- Opening Delimiter -
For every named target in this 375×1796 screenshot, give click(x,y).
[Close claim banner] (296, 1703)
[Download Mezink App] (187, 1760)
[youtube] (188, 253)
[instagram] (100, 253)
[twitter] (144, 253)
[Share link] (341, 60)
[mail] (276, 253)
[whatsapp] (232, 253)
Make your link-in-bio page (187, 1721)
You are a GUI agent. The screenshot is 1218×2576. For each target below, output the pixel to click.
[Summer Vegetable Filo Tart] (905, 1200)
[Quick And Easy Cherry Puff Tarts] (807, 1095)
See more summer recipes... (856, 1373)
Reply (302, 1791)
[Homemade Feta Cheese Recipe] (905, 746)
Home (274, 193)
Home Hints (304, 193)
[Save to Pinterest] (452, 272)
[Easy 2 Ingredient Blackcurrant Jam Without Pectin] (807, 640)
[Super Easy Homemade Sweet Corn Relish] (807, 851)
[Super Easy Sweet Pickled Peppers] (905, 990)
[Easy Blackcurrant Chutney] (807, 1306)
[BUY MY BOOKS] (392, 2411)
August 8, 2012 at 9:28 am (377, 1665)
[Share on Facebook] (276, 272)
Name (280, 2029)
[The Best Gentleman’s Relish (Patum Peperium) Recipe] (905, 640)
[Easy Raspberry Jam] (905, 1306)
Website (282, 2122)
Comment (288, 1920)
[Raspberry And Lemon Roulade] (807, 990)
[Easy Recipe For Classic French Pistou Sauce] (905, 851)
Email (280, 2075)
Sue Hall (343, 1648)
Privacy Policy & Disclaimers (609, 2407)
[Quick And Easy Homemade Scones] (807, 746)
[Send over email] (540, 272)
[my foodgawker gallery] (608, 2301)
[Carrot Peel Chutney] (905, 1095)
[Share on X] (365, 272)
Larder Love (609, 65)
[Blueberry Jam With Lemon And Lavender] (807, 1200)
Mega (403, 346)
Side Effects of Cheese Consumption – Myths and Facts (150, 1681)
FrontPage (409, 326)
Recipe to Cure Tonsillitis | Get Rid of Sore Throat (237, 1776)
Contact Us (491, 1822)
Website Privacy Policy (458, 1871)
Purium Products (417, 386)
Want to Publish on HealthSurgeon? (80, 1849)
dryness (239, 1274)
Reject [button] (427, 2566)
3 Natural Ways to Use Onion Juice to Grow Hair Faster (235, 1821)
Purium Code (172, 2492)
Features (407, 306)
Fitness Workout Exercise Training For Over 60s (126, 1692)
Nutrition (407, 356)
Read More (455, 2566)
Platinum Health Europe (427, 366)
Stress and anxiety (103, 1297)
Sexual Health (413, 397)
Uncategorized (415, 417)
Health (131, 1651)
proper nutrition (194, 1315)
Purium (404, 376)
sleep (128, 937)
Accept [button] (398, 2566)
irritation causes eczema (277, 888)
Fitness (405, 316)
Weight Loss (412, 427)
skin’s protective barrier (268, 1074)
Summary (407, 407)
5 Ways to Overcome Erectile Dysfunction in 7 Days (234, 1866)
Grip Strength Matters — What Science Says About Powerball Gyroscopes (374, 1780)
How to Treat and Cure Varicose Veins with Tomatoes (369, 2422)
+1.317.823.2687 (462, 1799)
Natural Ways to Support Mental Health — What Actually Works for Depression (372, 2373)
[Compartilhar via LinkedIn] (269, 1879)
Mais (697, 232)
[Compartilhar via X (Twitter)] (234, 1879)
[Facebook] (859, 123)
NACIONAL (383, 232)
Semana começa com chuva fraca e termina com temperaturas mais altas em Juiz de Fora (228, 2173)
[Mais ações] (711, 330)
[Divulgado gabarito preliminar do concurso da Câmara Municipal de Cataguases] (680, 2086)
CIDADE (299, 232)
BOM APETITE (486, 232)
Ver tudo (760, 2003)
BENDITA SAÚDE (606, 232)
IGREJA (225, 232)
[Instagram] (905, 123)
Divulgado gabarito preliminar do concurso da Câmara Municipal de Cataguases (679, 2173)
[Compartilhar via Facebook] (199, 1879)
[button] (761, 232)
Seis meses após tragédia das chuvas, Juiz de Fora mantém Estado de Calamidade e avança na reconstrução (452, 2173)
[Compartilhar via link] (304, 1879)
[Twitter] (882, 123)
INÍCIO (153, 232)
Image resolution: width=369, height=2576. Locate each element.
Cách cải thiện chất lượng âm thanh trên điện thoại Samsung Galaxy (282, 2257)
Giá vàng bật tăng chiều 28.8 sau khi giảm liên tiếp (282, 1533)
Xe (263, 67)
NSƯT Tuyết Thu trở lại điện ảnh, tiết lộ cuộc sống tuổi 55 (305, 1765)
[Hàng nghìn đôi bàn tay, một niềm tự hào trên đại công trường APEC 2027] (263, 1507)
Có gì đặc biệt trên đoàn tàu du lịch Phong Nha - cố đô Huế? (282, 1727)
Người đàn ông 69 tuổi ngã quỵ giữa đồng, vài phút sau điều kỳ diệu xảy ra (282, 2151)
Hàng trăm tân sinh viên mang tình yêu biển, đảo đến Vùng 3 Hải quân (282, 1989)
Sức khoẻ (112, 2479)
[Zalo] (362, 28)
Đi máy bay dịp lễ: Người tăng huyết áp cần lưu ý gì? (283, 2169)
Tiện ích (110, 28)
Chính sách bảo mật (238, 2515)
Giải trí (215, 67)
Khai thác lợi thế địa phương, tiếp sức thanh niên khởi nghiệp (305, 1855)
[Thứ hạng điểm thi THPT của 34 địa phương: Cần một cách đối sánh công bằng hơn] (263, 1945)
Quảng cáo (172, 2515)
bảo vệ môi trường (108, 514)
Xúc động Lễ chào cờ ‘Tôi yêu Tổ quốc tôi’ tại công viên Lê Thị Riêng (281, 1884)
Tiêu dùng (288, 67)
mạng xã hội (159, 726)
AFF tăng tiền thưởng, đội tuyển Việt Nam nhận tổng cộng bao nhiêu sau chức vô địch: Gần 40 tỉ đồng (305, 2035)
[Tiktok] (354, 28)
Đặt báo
- Closing Delimiter -
_Exercise_
Return every line of the data above in which "Share" appears.

_Expected output_
[Share link] (341, 60)
[Share on Facebook] (276, 272)
[Share on X] (365, 272)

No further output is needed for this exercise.